LncRNA ST6GALNAC3 inhibits dermal fibroblast proliferation and migration in cashmere goat hair follicles via the chi-miR-24-3p/ID4 axis

Rong Ma  1 Qing Ma  1 Lu Zhang  2 Bingjie Ma  1 Xuxu Bao  1 Yiming Zhang  1 Le Wang  1 Qi Lv  1 Zhiying Wang  1 Ruijun Wang  1 Rui Su  1 Yanhong Zhao  1 Fangzheng Shang  1 Yu Wang  3 Yanjun Zhang  1   4   5
Affiliations

LncRNA ST6GALNAC3 inhibits dermal fibroblast proliferation and migration in cashmere goat hair follicles via the chi-miR-24-3p/ID4 axis

Rong Ma et al. Anim Biosci. 2025 Sep.

Abstract

Objective: Dermal papilla is developed from the continuous proliferation and differentiation of dermal fibroblasts, which is the key to the normal development of hair follicles. This study aims to elucidate the role of lncRNA ST6GALNAC3, which is significantly differentially expressed during the secondary hair follicle development stage in cashmere goats, on dermal fibroblasts, and to analyze the regulatory mechanism of this lncRNA thoroughly.

Excerpted data:
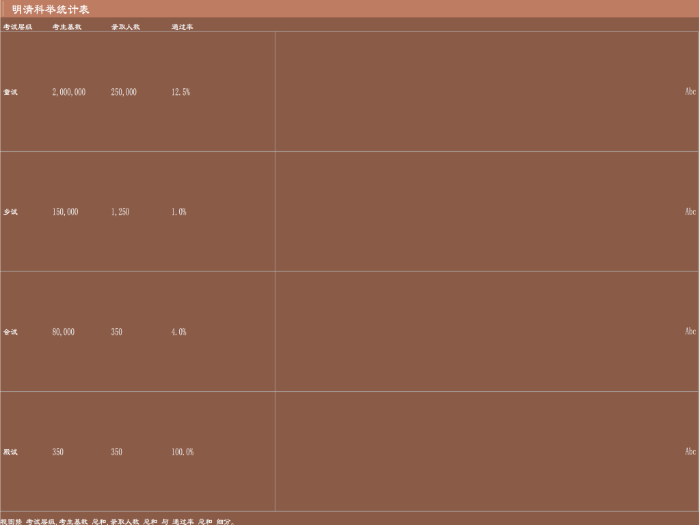Select the 80,000 candidate value
This screenshot has width=700, height=525.
[x=63, y=332]
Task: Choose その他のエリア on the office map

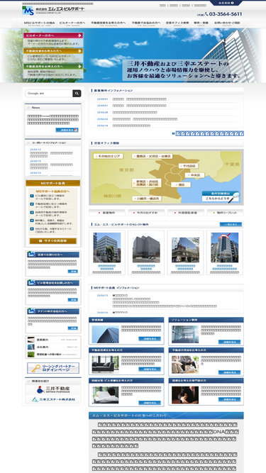Action: [109, 156]
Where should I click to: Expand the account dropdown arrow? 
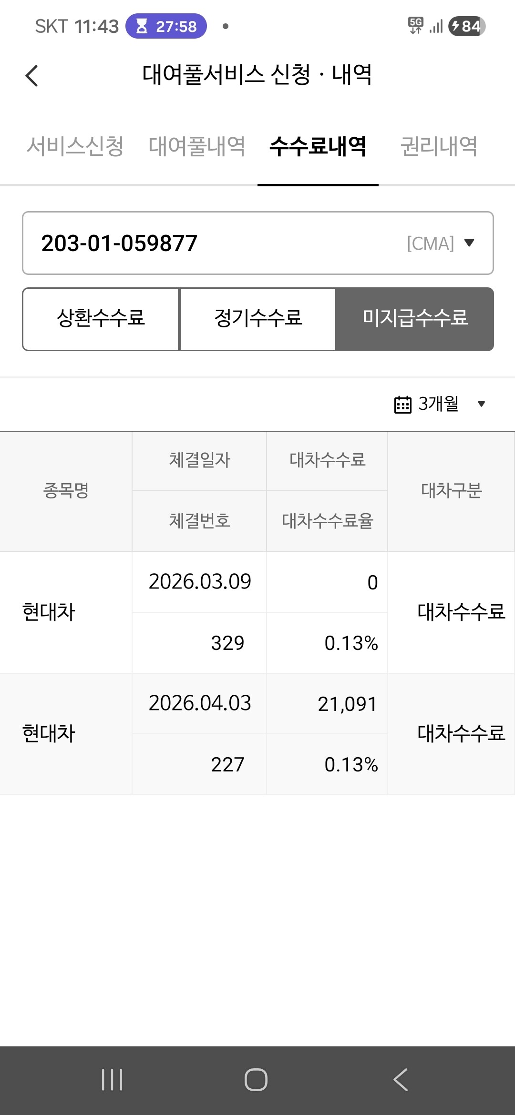click(469, 243)
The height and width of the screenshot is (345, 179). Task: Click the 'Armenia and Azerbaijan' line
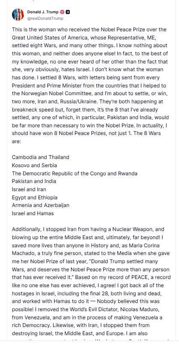coord(41,205)

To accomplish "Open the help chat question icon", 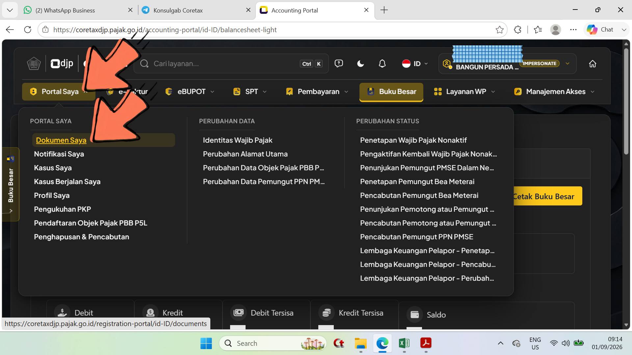I will click(x=339, y=63).
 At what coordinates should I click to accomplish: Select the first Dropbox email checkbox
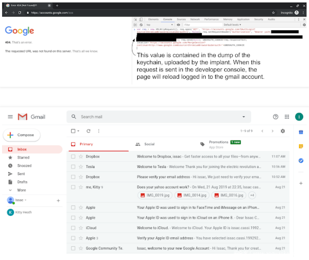coord(73,157)
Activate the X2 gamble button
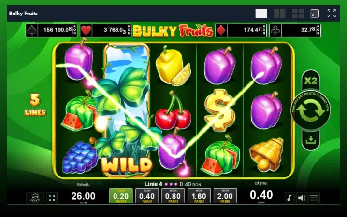The image size is (347, 217). point(311,81)
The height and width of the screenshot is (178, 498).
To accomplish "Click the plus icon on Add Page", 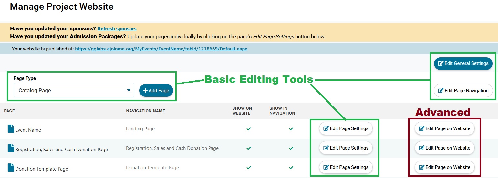I will pyautogui.click(x=145, y=91).
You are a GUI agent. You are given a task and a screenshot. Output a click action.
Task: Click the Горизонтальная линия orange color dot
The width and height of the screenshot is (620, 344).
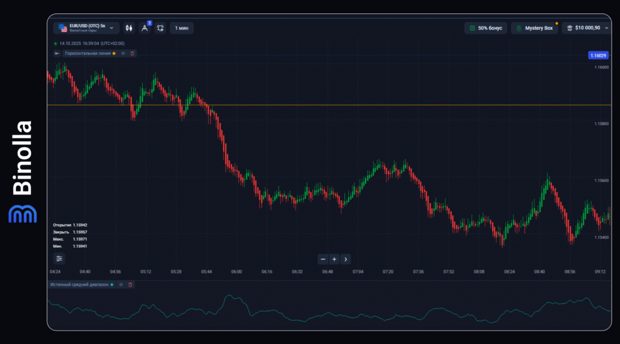114,53
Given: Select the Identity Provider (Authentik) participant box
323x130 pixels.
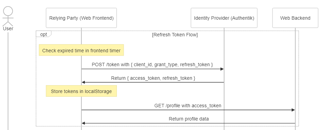Looking at the screenshot, I should (224, 18).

Prompt A: Name every molecule that appears in the title of the cashmere goat text.
Prompt B: Duplicate the part of the cashmere goat text starting at "Rong Ma  1 Qing" and ending at "this lncRNA thoroughly.".
The listing comes from a separate source, unrelated to the cashmere goat text.

Answer box A: lncRNA ST6GALNAC3, chi-miR-24-3p, ID4

Answer box B:
Rong Ma  1 Qing Ma  1 Lu Zhang  2 Bingjie Ma  1 Xuxu Bao  1 Yiming Zhang  1 Le Wang  1 Qi Lv  1 Zhiying Wang  1 Ruijun Wang  1 Rui Su  1 Yanhong Zhao  1 Fangzheng Shang  1 Yu Wang  3 Yanjun Zhang  1   4   5
Affiliations

LncRNA ST6GALNAC3 inhibits dermal fibroblast proliferation and migration in cashmere goat hair follicles via the chi-miR-24-3p/ID4 axis

Rong Ma et al. Anim Biosci. 2025 Sep.

Abstract

Objective: Dermal papilla is developed from the continuous proliferation and differentiation of dermal fibroblasts, which is the key to the normal development of hair follicles. This study aims to elucidate the role of lncRNA ST6GALNAC3, which is significantly differentially expressed during the secondary hair follicle development stage in cashmere goats, on dermal fibroblasts, and to analyze the regulatory mechanism of this lncRNA thoroughly.